3.4. Demonstration of the combined therapies
Figure 7 demonstrates the appearance of the HS before the patient underwent the prescribed combined therapy in this study, and after 1 year of following the therapy. The sleeve was worn for at least 23 h each day and silicone gel was applied twice a day. It can be clearly observed that the HS was reduced in thickness and pigmentation, thus showing an improved appearance. The problem of the debonding of the silicone sheet was resolved so that the negative effect of the treatment was minimized. The patient reported that the placement of the silicone elastomer remained securely attached even during a badminton game and she did not experience any negative impacts in comparison to conventional silicone sheet treatment. Since HS treatment usually requires more than a year, the tension of the fabric of the pressure garment can gradually decline, resulting in a lower level of pressure exerted. Therefore, it is suggested that the level of pressure should be monitored every 3 months to ensure treatment efficacy. If the amount of induced pressure significantly declines, the pressure garment will need to be adjusted or a new garment will need to be prescribed. Although the application of this combined therapy can reduce the scar thickness and pigmentation, further investigation of the effect of the use of the silicone sheet, silicone gel, and pressure as a form of combined therapy should be conducted through randomized clinical trials in the future.
4. Conclusion
Conventional silicone sheet treatment has a positive effect in the healing process of HSs. However, the debonding of the silicone sheet may affect the treatment compliance and therefore the treatment efficacy. In this study, we found that the scar treating gel reduces the adhesion of the silicone sheet. Therefore, using both silicone sheet and scar treating gel is not recommended for treatment of HSs. Instead, we propose a novel bespoke HS treatment involving a combination of 3D scanning, 3D printing, FEA, computer-aided design, and manufacturing software. The 3D printed silicone elastomer that only covers the HS itself is secured to a bespoke pressure sleeve. Since the silicone sheet is secured by the pressure from the sleeve, any type of scar treating gel can be applied at the same time. Using an FEA, the pressure dosage for the HS can be accurately modified, which in this case, is approximately 25 mmHg for the effective management of HS. Most importantly, the unnecessary pressure exerted on normal skin can be reduced by approximately 60%, 56%, and 80% at the ulnar, radial, and back of the hand, respectively. In this case study, the suggested treatment provides a significant effect in reducing the scar thickness and pigmentation. Also, there is no adverse effects of the hybrid pressure and silicone therapy found. The developed design framework and production of the pressure garment can contribute to new insights for future HS therapies and new customized clinical products for scars.
Conflicts of interest
The authors report no potential conflicts of interest.
Author contribution
L.C. designed the workflow, methodology, data curation and prepared the original draft of the manuscript and figures. Co-authors Y.S., M.S.H.L and M.Y.K involved in the investigation and analysis of results. K.L.Y. supervised and administered the project. K.L.Y., S.P.N, A.Y., J.Y. and Y.F.C. acquired the project funding, and reviewed and edited the manuscript.

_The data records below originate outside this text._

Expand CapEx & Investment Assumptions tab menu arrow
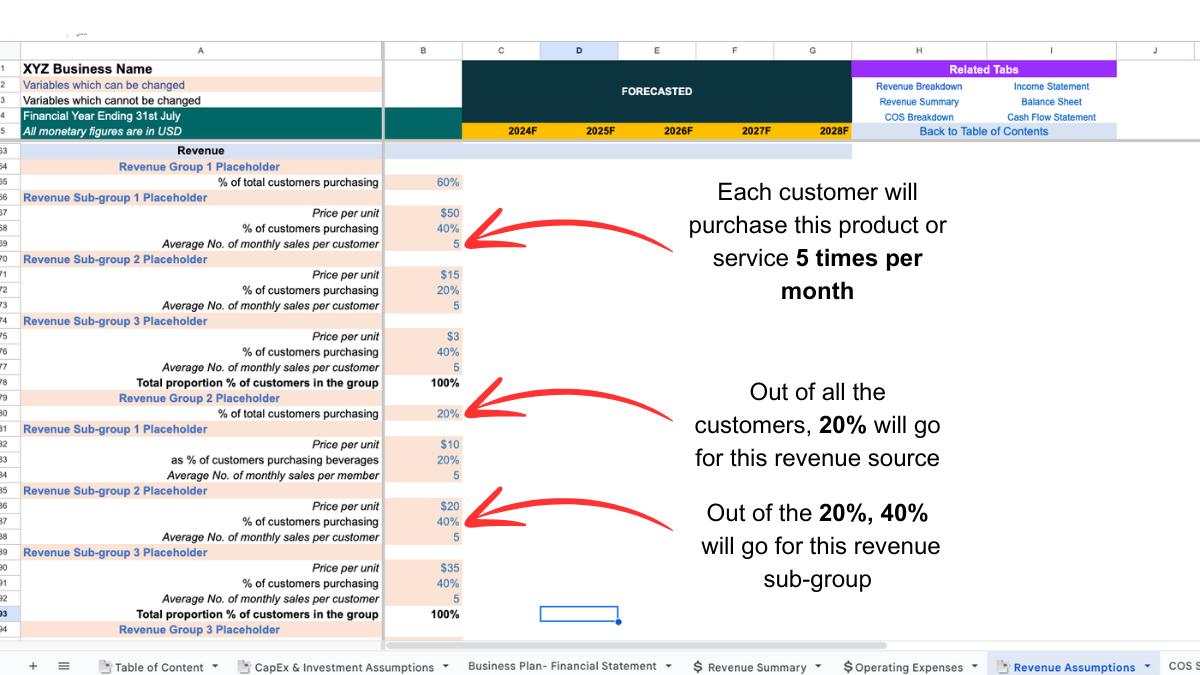1200x675 pixels. click(445, 667)
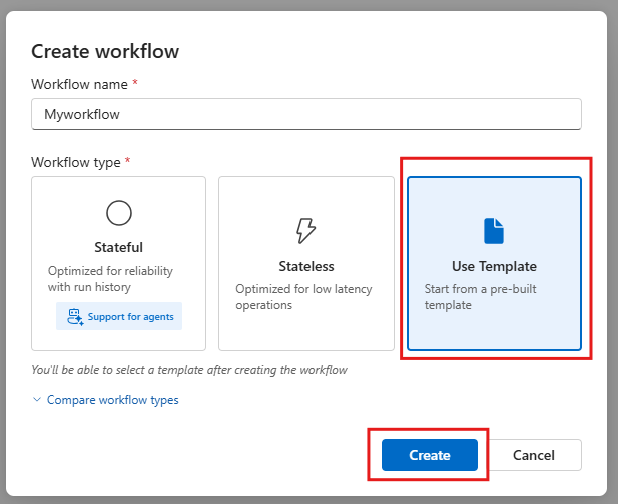
Task: Click the italic template selection hint text
Action: coord(189,370)

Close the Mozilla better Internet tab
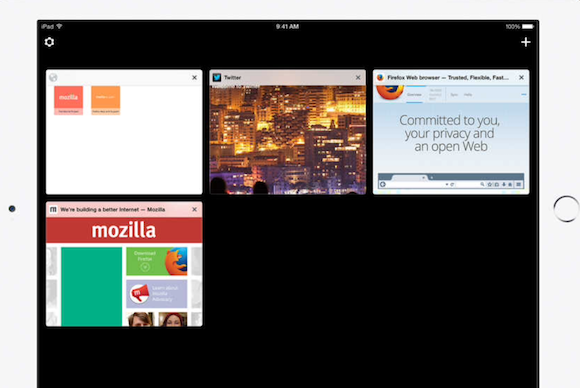tap(194, 209)
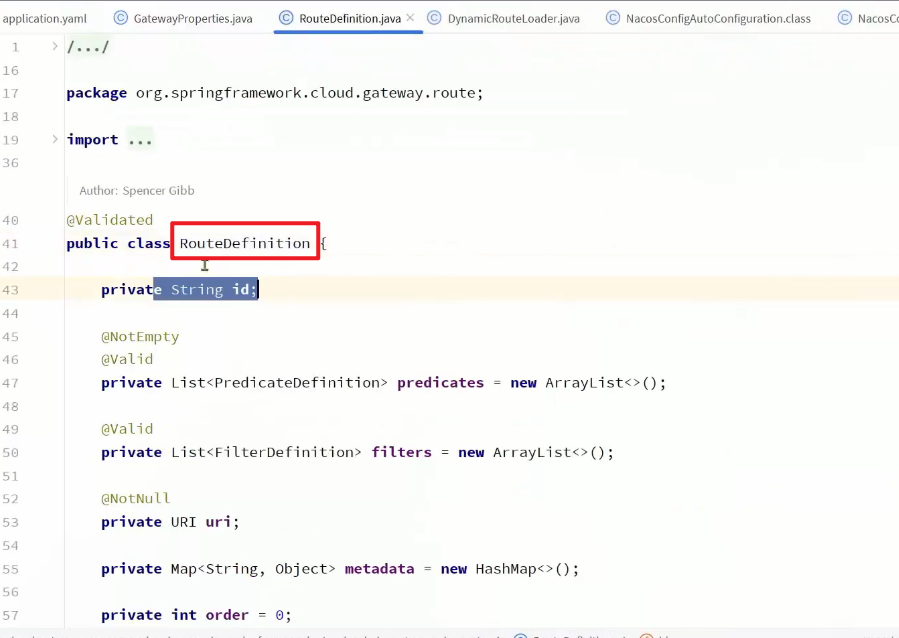Click the RouteDefinition class name
This screenshot has height=638, width=899.
[x=245, y=243]
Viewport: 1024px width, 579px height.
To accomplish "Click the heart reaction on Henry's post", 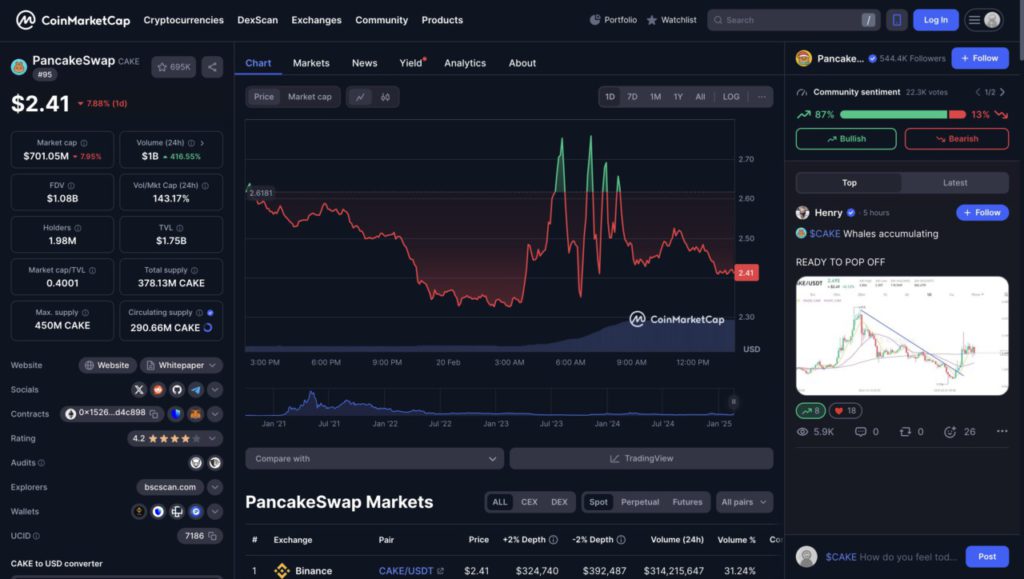I will pos(845,411).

Ethics approval and consent to participate
This study was approved by the Human Subjects Ethics Sub-committee of The Hong Kong Polytechnic University and Joint Chinese University of Hong Kong-New Territories East Cluster Clinical Research Ethics Committee. Written informed consent was obtained from the participant before data collection.
Consent for publication
The patient provided written informed consent to publish the pictures and her personal data.
Acknowledgments
We acknowledge the financial support of the Research Grant Council for funding this research project (project account PolyU 152097/18E).
References
- 1.Ogawa R. Total Scar Management :From Lasers to Surgery for Scars, Keloids, and Scar Contractures. Springer, Singapore. 2020 https://doi.org/10.1007/978-981-32-9791-3. [Google Scholar]
- 2.Tredget EE, Nedelec B, Scott PG, et al. Hypertrophic Scars, Keloids, and Contractures:The Cellular and Molecular Basis for Therapy. Surg Clin North Am. 1997;77(3):701–30. doi: 10.1016/s0039-6109(05)70576-4. https://doi.org/10.1016/s0039-6109(05)70576-4. [DOI] [PubMed] [Google Scholar]
- 3.Grose R, Werner S. Wound-healing Studies in Transgenic and Knockout Mice. Appl Biochem Biotechnol Part B Mol Biotechnol. 2004;28(2):147–66. doi: 10.1385/MB:28:2:147. https://doi.org/10.1385/mb:28:2:147. [DOI] [PubMed] [Google Scholar]
- 4.Son D, Harijan A. Overview of Surgical Scar Prevention and Management. J Korean Med Sci. 2014;29(6):751–7. doi: 10.3346/jkms.2014.29.6.751. https://doi.org/10.3346/jkms.2014.29.6.751. [DOI] [PMC free article] [PubMed] [Google Scholar]
- 5.Enoch S, Leaper DJ. Basic Science of Wound Healing. Surgery (Oxford) 2008;26(2):31–7. https://doi.org/10.1016/j.mpsur.2007.11.005. [Google Scholar]
- 6.Werner S, Krieg T, Smola H. Keratinocyte-fibroblast Interactions in Wound Healing. J Investig Dermatol. 2007;127(5):998–1008. doi: 10.1038/sj.jid.5700786. https://doi.org/10.1038/sj.jid.5700786. [DOI] [PubMed] [Google Scholar]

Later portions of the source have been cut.